* **HOW TO COMPLETE THIS TASK**
Leave the pictures out and print, word for word, the lines below from the one with "Given: Click the Nov label on the chart axis" through the final line.

* **RECORDS FOR THE EXERCISE**
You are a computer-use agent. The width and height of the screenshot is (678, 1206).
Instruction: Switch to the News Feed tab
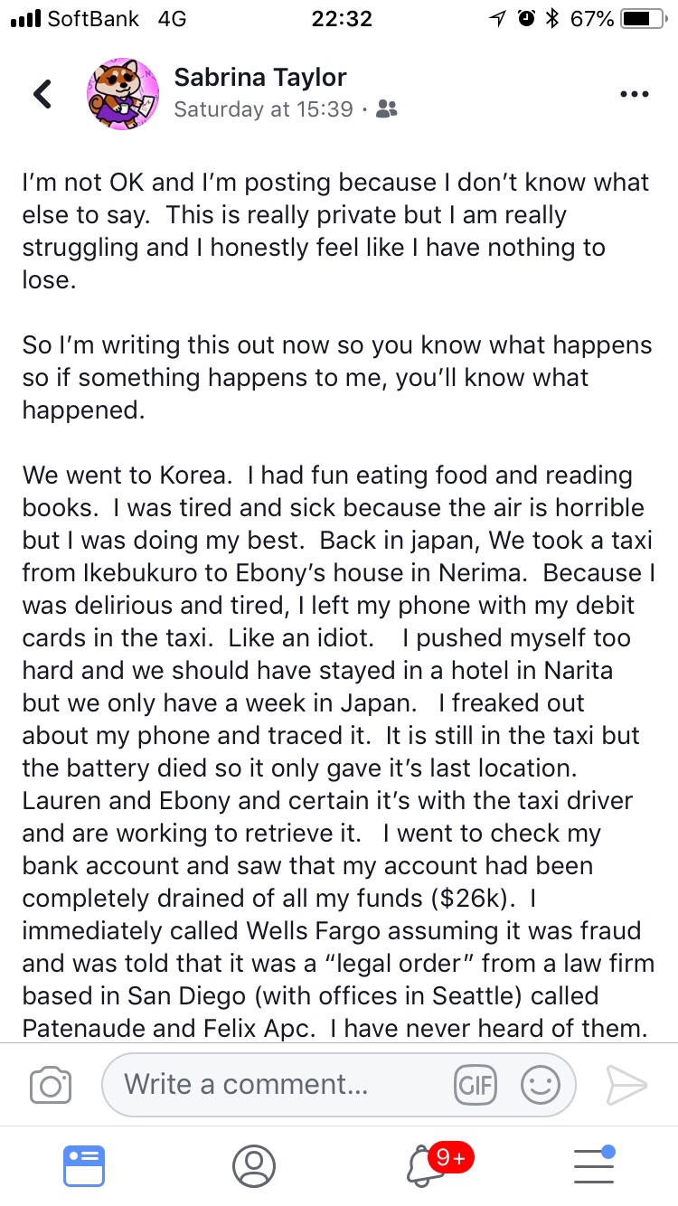[84, 1165]
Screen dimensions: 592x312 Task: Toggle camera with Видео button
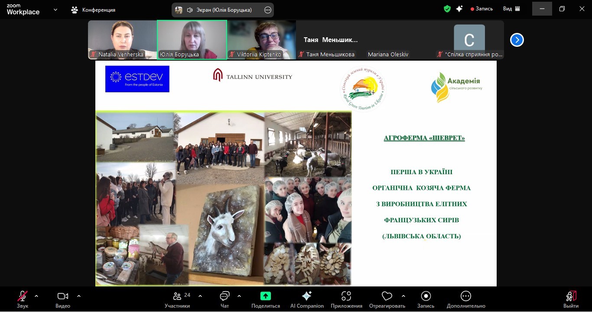(x=63, y=299)
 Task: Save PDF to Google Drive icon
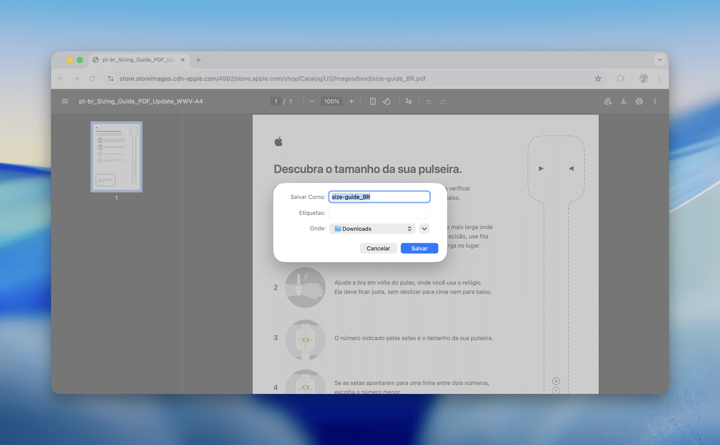tap(607, 102)
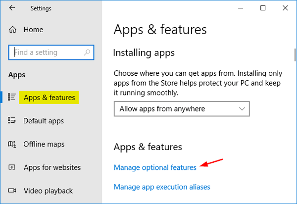Screen dimensions: 297x204
Task: Select the Apps & features list icon
Action: [x=13, y=98]
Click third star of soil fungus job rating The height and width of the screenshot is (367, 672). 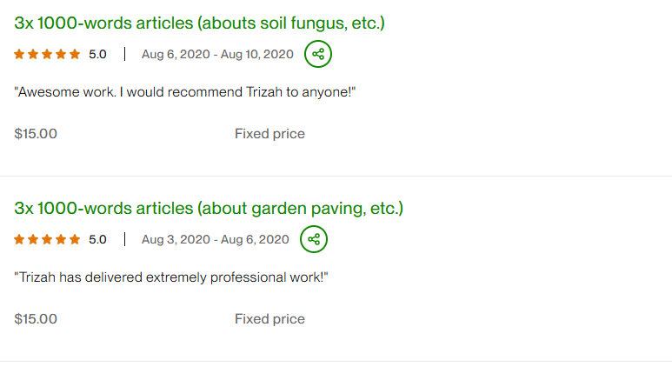[47, 55]
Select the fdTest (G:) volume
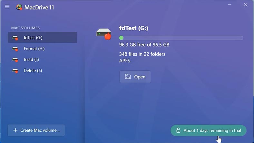254x143 pixels. point(43,37)
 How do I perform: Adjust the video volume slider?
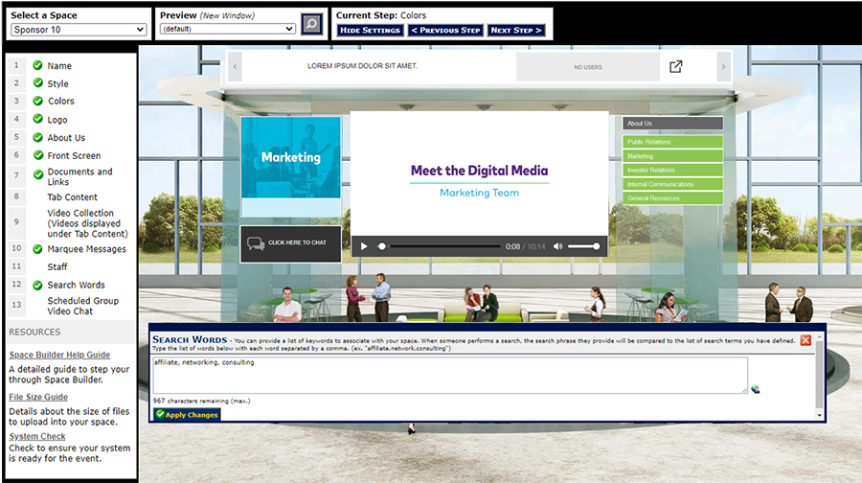point(584,246)
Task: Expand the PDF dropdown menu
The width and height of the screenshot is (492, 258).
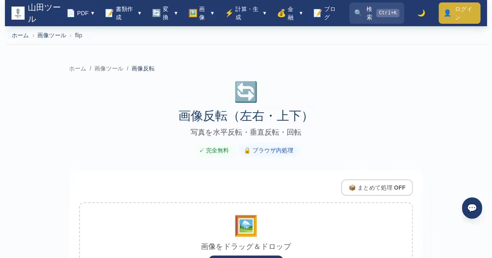Action: point(81,13)
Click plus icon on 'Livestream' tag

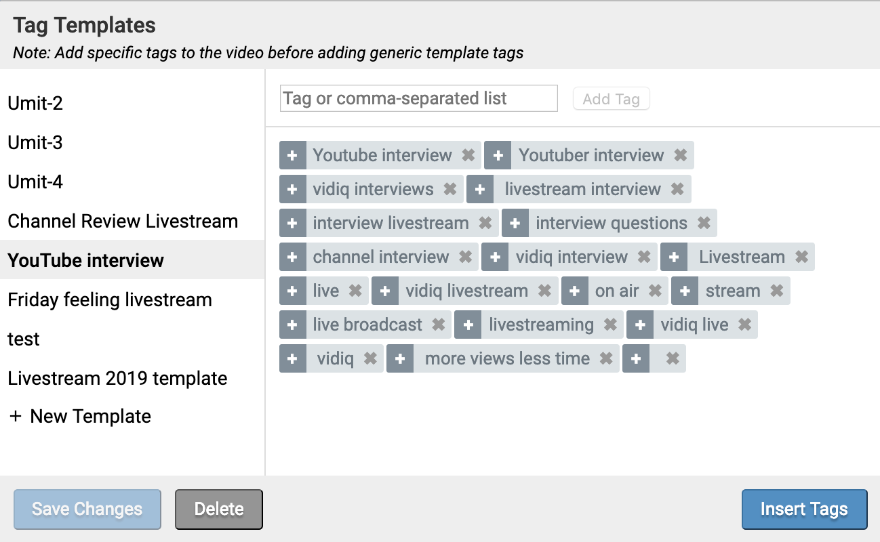674,257
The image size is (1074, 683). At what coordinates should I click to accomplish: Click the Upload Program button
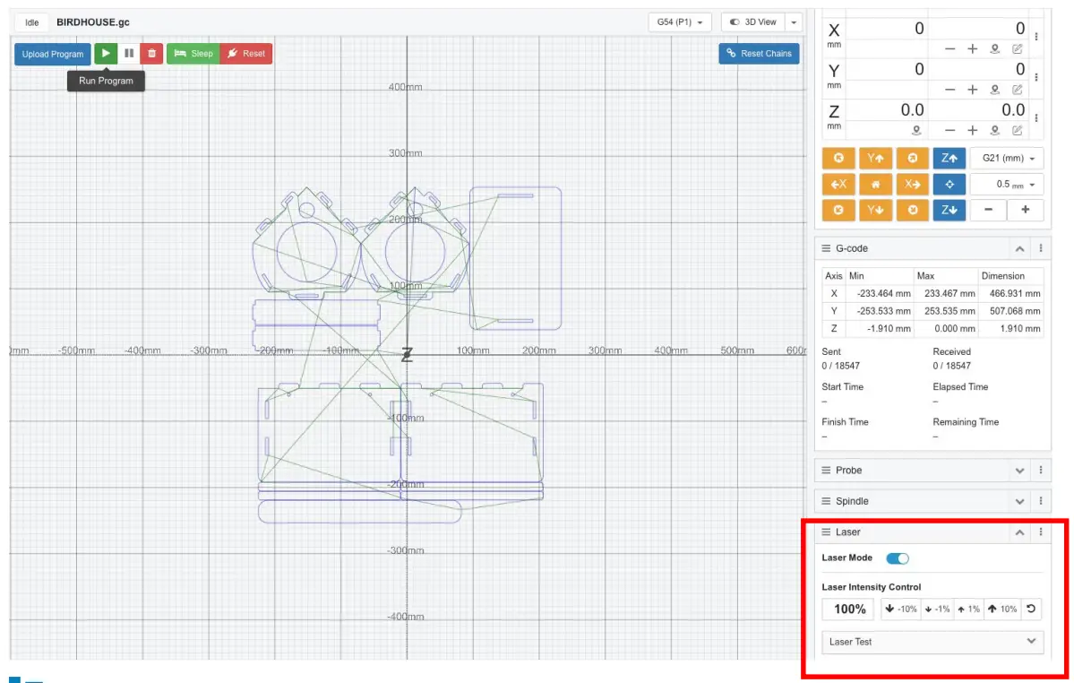pyautogui.click(x=52, y=53)
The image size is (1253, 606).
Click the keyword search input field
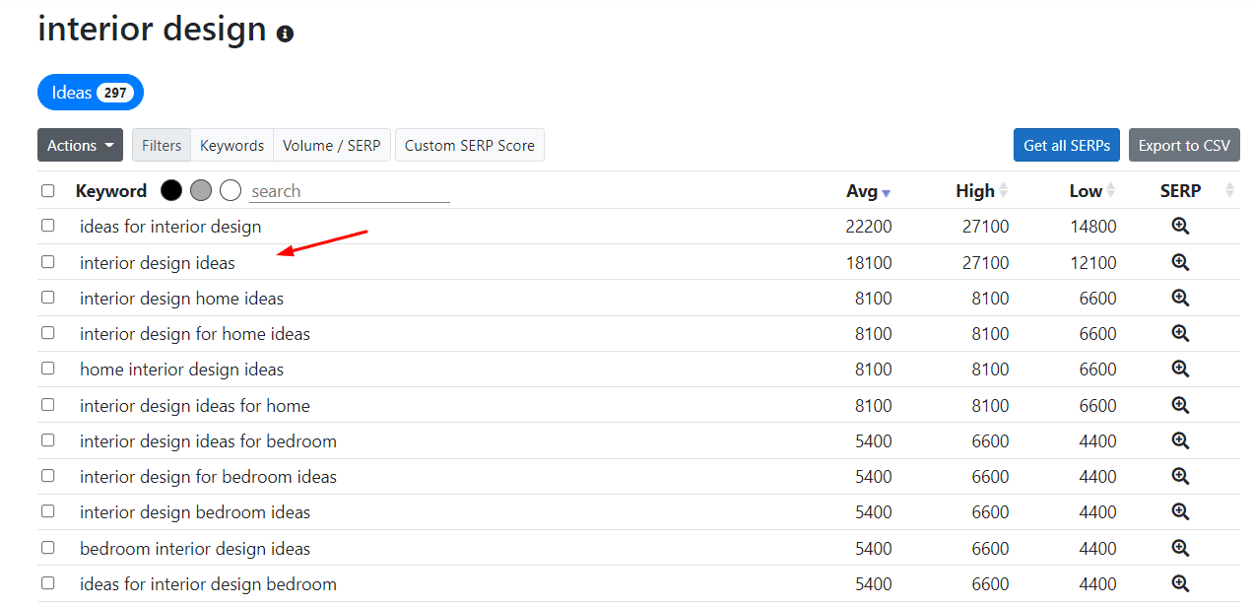tap(350, 191)

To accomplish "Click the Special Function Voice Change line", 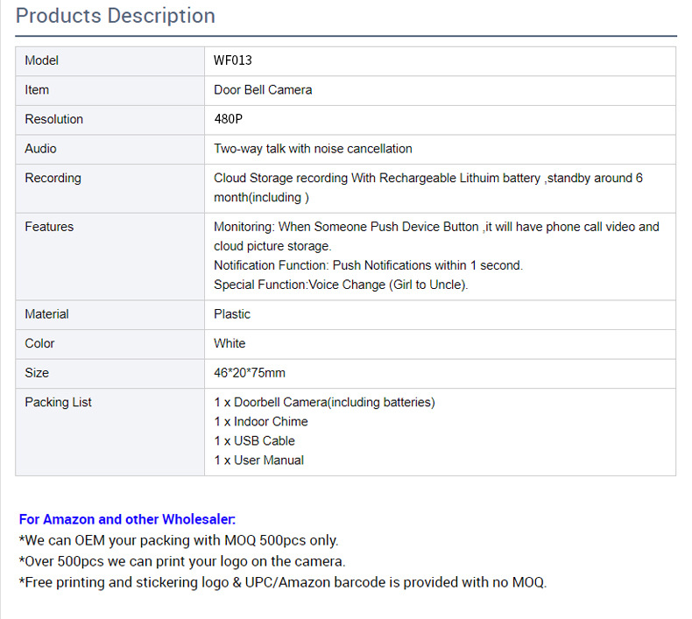I will click(342, 285).
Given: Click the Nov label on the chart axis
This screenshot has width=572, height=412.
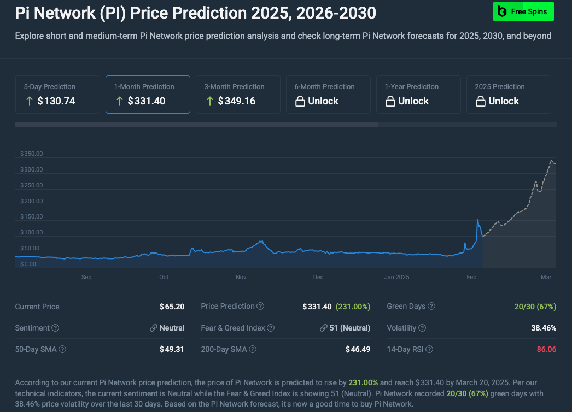Looking at the screenshot, I should [x=241, y=277].
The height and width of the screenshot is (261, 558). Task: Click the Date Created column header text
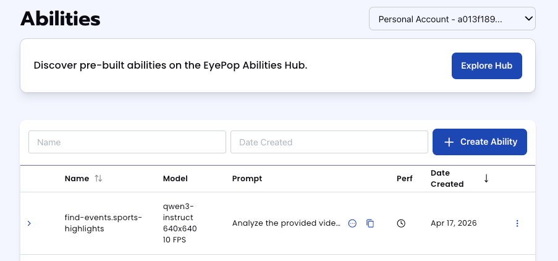pyautogui.click(x=447, y=179)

* **WRITTEN RESPONSE**
Given: Click the Nov label on the chart axis
This screenshot has width=572, height=412.
Looking at the screenshot, I should [x=241, y=277].
The height and width of the screenshot is (261, 558). Task: Click the Date Created column header text
pyautogui.click(x=447, y=179)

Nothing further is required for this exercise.